In the afternoon, of course, there were all of the people down on the harbour. It was very, very high tide, and we sat over by what was called the Old Harbour in those days, it’s the Marina now, and the tide was way, way up, and a big boat came in, and how it just managed to get through the Old Harbour mouth I don’t know, without touching, everyone was just sitting waiting for it to have a crash, you know, and it crept through, and it came over the harbour, right up against the wall by Woolworths, and the soldiers on board, and the sailors on board, were all handing out cigarettes, throwing them over the barbed wire, we couldn’t get absolutely close, they were right close to chat to us, everybody was overwhelmed,
They were throwing chewing gum as well, all sorts of things. It was wonderful. Everyone was thrilled to bits. We went and sat in the flight of steps up by Marquand Brothers, not the Pier Steps but the other ones, further along, a whole lot of people sat up there, in the sun.

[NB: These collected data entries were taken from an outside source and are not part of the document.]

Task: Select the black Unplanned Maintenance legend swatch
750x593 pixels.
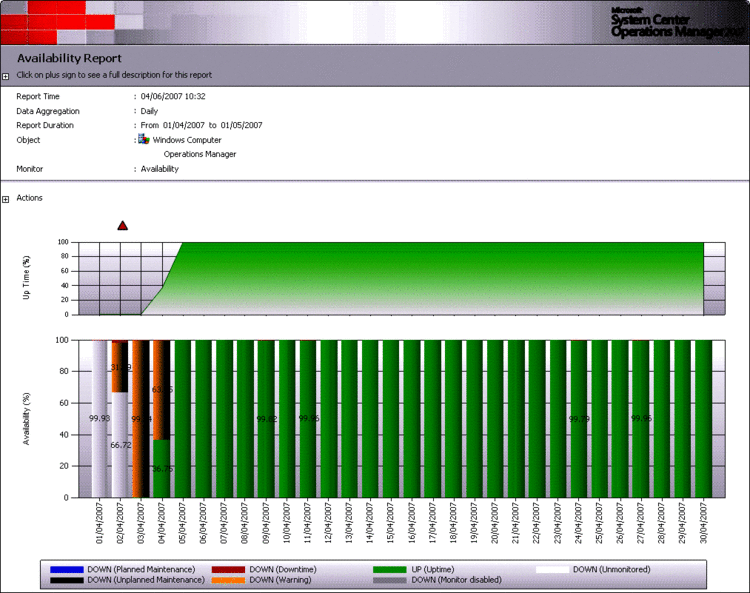Action: pyautogui.click(x=66, y=579)
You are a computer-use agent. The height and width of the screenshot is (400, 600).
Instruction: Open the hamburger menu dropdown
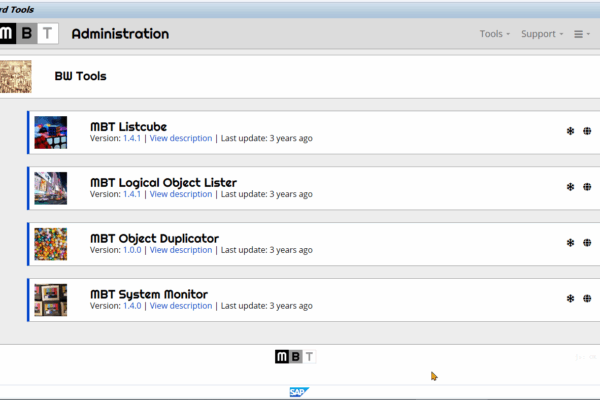tap(581, 34)
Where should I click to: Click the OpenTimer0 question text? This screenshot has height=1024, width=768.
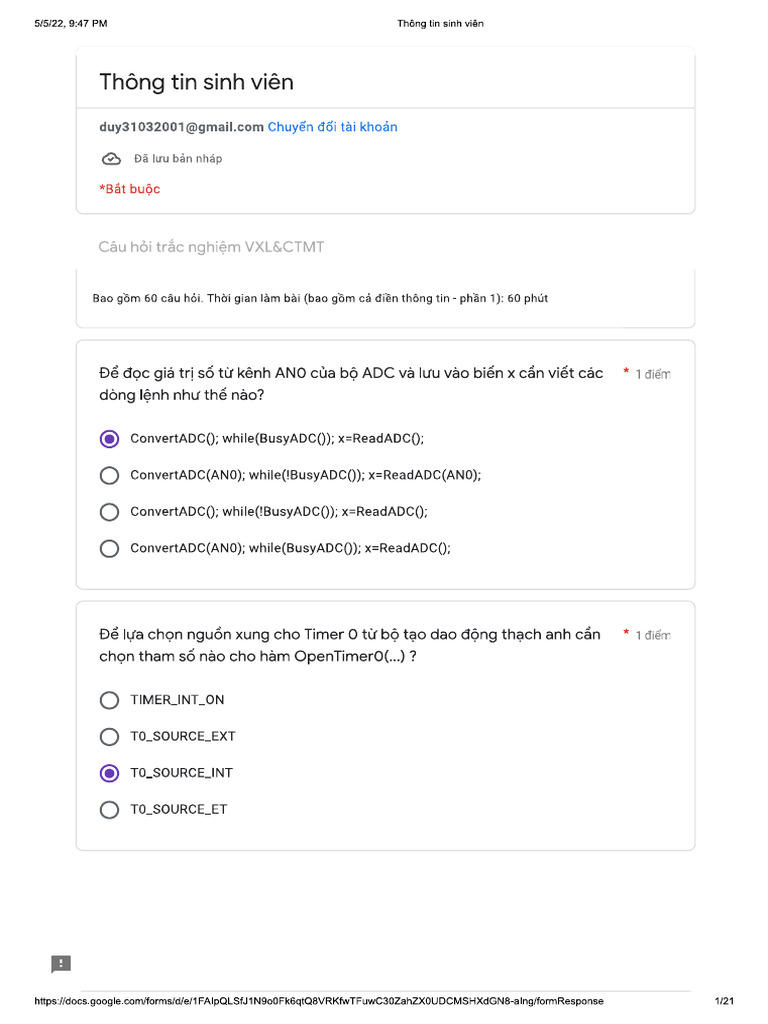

I don’t know if we went home in the middle, we were down there all the evening
We kept meeting people we knew, all the people we knew. We were all comparing notes, and my husband was a big person in the St John Ambulance, before the occupation he had uniform, but it was put away, he ferreted around and found a cap, and a haversack, and he filled the water bottle, and he went around reviving people that were fainting. Wonderful weather, absolutely perfect.